___ INPUT

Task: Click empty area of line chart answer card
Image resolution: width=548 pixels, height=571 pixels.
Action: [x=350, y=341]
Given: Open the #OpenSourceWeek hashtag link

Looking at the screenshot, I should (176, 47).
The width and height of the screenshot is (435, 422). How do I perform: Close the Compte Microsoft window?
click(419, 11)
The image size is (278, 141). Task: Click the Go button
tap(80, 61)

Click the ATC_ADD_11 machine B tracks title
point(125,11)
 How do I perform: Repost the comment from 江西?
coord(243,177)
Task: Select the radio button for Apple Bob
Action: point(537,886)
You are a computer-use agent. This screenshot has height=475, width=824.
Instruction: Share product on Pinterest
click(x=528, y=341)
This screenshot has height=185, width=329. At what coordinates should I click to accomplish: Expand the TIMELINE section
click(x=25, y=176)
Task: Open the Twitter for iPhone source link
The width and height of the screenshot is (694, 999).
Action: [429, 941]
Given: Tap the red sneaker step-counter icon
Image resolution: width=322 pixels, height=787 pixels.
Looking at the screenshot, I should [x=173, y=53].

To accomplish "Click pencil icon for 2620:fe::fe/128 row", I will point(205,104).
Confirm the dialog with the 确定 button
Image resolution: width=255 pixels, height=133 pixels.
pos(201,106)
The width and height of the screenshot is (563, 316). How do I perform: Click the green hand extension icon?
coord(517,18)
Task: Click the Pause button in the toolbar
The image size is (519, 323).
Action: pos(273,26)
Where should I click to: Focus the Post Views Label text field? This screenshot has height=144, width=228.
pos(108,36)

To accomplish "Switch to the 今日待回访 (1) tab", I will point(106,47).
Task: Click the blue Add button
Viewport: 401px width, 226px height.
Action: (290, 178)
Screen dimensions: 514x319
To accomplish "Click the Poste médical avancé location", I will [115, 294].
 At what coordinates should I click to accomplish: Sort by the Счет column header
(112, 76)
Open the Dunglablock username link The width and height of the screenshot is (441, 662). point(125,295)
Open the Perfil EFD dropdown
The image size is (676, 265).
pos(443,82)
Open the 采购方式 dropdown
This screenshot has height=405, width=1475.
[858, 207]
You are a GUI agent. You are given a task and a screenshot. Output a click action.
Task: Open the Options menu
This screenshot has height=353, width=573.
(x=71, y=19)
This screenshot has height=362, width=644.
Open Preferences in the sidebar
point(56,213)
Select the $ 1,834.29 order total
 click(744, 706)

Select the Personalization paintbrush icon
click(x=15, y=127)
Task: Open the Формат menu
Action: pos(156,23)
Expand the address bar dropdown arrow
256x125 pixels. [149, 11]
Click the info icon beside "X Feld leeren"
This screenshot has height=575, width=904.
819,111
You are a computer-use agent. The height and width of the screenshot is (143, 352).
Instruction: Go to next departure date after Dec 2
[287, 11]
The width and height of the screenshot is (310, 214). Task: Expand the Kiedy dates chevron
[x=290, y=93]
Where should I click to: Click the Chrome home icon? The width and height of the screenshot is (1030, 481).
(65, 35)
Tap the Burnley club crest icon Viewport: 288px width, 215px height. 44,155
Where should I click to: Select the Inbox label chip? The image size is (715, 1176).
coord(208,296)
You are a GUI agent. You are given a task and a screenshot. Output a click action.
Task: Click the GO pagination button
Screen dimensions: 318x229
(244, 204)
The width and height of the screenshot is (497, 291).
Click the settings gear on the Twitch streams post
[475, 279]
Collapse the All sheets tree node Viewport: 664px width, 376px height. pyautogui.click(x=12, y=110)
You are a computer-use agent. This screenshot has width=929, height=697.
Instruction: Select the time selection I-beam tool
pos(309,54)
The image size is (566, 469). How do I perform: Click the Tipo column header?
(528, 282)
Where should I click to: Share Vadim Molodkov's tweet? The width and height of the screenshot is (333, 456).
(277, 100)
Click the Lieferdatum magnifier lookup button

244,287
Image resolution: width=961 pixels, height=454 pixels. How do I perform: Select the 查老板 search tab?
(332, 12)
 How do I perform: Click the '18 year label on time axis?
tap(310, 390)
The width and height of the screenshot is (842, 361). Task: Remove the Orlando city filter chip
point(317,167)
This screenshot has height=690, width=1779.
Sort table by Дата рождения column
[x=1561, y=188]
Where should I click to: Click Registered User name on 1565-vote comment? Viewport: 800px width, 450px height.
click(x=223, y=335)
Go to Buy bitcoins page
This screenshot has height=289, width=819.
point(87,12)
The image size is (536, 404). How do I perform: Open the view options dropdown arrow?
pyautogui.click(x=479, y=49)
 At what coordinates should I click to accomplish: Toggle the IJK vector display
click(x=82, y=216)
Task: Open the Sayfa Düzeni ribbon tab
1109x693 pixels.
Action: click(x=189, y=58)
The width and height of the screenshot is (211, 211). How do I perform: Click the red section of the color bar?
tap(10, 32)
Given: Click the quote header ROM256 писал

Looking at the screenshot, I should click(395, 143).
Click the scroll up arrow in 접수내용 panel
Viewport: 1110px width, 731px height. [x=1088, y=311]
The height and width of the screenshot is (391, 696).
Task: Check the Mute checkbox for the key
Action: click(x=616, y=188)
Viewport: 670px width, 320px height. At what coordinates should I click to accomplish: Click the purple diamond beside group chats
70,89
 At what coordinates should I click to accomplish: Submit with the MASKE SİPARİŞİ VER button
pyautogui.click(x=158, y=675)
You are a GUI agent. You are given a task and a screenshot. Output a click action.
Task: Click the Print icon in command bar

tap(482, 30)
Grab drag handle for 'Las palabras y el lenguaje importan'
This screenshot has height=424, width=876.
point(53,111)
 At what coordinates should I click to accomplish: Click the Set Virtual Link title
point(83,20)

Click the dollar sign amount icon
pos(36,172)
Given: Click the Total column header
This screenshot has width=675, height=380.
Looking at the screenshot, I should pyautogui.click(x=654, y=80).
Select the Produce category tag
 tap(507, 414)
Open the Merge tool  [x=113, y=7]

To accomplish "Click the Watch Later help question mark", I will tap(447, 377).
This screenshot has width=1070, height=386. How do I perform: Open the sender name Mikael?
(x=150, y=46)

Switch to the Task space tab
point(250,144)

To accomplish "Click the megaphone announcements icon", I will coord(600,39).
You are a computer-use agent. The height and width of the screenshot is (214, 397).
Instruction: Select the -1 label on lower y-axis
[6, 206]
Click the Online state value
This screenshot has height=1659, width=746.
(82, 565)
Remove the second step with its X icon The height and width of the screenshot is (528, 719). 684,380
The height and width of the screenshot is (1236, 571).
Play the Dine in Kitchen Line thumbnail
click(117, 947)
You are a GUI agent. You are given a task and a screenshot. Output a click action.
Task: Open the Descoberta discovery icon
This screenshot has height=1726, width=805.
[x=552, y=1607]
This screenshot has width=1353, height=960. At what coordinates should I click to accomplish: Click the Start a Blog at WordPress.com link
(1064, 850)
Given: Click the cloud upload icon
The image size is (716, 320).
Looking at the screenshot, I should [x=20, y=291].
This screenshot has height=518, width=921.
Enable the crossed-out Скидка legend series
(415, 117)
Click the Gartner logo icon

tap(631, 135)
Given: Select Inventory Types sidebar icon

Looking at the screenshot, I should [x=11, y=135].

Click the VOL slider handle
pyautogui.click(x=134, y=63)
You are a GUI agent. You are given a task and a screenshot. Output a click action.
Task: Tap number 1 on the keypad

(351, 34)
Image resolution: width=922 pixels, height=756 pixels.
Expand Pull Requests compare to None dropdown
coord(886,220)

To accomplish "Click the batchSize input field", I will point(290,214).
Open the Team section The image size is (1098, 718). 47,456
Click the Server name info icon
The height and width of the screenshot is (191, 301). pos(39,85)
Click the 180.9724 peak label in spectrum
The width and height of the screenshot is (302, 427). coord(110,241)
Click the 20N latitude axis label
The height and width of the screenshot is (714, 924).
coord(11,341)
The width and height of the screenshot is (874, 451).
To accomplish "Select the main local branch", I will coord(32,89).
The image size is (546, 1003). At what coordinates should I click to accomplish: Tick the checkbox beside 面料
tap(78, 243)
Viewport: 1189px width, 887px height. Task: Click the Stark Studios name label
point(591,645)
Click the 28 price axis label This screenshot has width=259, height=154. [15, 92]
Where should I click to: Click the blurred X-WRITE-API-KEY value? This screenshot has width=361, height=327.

______

#### EXERCISE OBJECTIVE:
The total, and nothing more: how many lines in the entries contain "will"?

#### WRITTEN SOLUTION:
7